START EXCERPTED RECORDS

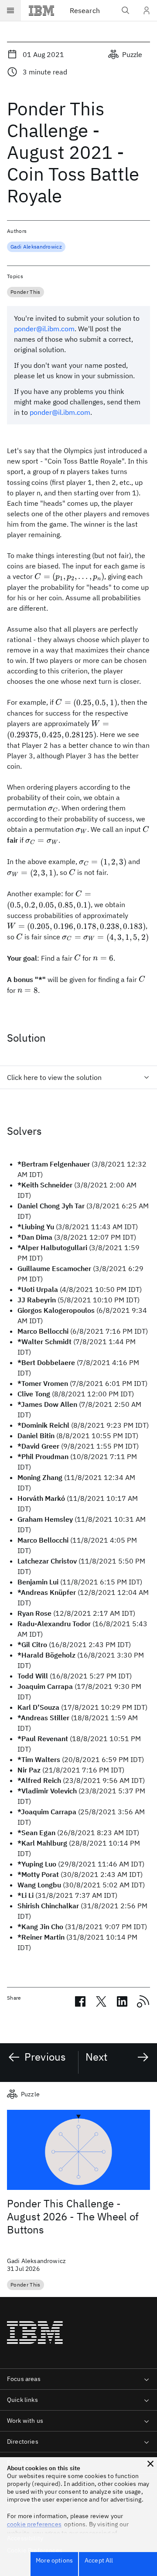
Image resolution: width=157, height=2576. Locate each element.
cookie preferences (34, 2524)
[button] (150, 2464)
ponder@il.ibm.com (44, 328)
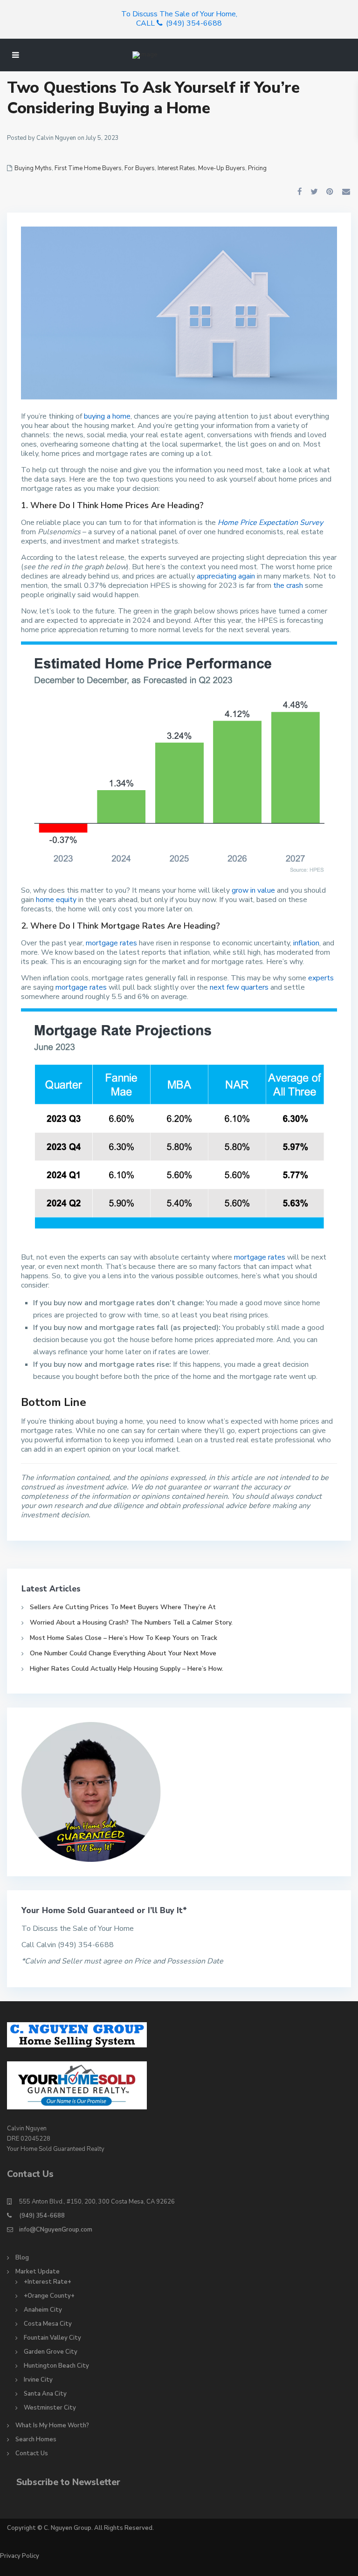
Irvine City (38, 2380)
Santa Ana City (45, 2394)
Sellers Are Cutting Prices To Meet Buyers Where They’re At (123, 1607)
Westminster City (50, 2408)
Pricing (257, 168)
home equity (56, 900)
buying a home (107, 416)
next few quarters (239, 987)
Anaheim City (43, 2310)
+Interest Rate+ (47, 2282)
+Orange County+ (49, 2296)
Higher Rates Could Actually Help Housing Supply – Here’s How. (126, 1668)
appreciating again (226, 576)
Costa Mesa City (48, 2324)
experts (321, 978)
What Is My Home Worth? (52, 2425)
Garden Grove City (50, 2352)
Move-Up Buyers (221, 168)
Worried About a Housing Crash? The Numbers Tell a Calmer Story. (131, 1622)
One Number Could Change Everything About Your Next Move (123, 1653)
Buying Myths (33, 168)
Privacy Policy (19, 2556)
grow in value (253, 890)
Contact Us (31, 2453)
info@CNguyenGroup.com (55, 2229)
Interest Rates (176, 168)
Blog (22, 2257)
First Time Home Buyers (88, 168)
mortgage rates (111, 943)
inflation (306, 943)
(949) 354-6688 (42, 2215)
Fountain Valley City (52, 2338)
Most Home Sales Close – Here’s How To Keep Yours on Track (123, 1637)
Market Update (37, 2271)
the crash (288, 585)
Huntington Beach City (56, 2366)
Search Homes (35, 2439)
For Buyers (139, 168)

END EXCERPTED RECORDS

→ WHAT THIS TASK INVOLVES
The required output is the line holding "Interest Rates (176, 168)" plus every line after it in the data, reproduced exactly.

→ FINISHED TASK
Interest Rates (176, 168)
Blog (22, 2257)
First Time Home Buyers (88, 168)
mortgage rates (111, 943)
inflation (306, 943)
(949) 354-6688 (42, 2215)
Fountain Valley City (52, 2338)
Most Home Sales Close – Here’s How To Keep Yours on Track (123, 1637)
Market Update (37, 2271)
the crash (288, 585)
Huntington Beach City (56, 2366)
Search Homes (35, 2439)
For Buyers (139, 168)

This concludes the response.